Mohsen Dridi* écrit – Pour une déclaration des droits qui fonde le pacte républicain et la démocratie, préalablement à la constitution et sur laquelle les Tunisiens se prononceraient par voie référendaire.


Le 24 juillet 2011 les Tunisien(e)s seront appelé(e)s à élire une assemblée constituante qui aura la charge de rédiger et voter une nouvelle constitution pour  fonder le nouveau régime politique du pays. C’est à cela qu’ont finalement abouti des semaines de batailles politiques qui ont fait suite à la fuite de Ben Ali le 14 janvier, face à la révolte populaire qui a ouvert la voie à un véritable processus révolutionnaire.

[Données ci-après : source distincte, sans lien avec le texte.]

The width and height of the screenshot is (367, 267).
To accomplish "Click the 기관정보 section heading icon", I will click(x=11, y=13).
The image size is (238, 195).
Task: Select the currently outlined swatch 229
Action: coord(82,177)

Ni libérale, ni communiste ni islamiste
Mais qu’on ne s’y trompe pas les Tunisien(e)s, qui ont chassé le dictateur et «dégagé» ou en tout cas exigé que soient mis bas tous les symboles et les vestiges du système dictatorial, s’étaient révoltés au nom de la dignité, contre la corruption et pour le travail, la justice et la liberté. Tout un programme.
Chacun des acteurs et actrices ou observateurs peut évidemment donner telle ou telle interprétation à ces aspirations populaires – c’est là le Ba-Ba de la liberté d’expression – mais personne ne peut aujourd’hui en revendiquer la paternité exclusive. La paternité non seulement du point de vue de la direction politique des évènements (le peuple et la jeunesse ont été les seuls déclencheurs et initiateurs de la révolte) et encore moins du point de vue du contenu du projet socio-économique.
La révolution tunisienne n’est ni libérale (peut-on être plus libéral que ne le fut le régime de Ben Ali qui avait arrimé de manière absolue l’économie tunisienne à la locomotive de la mondialisation et l’on voit mal les ultralibéraux se présenter comme les parrains légitimes de la révolte populaire) ni socialiste ou communiste (personne ne peut aujourd’hui prétendre que les insurgés demandaient la mise en place d’un programme de socialisation des moyens de production et l’abolition du système capitaliste ou le «marché») et encore moins islamiste (personne parmi les jeunes n’a, à aucun moment de la révolte, revendiqué l’instauration de la charia).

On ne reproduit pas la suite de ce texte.